Records to use =>
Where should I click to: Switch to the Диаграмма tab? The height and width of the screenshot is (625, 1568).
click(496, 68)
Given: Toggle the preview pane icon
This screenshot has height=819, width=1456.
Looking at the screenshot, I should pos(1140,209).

==

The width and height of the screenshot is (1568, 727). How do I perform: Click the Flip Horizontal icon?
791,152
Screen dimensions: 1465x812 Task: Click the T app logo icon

Exercise =>
In the data above, which lines lie between the line with "The width and" and the line with "Screen dimensions: 1465x812", inclusive? Print those lines exactly and nothing else.

Expected answer =>
The width and height of the screenshot is (1568, 727). How do I perform: Click the Flip Horizontal icon?
791,152
Screen dimensions: 1465x812 Task: Click the T app logo icon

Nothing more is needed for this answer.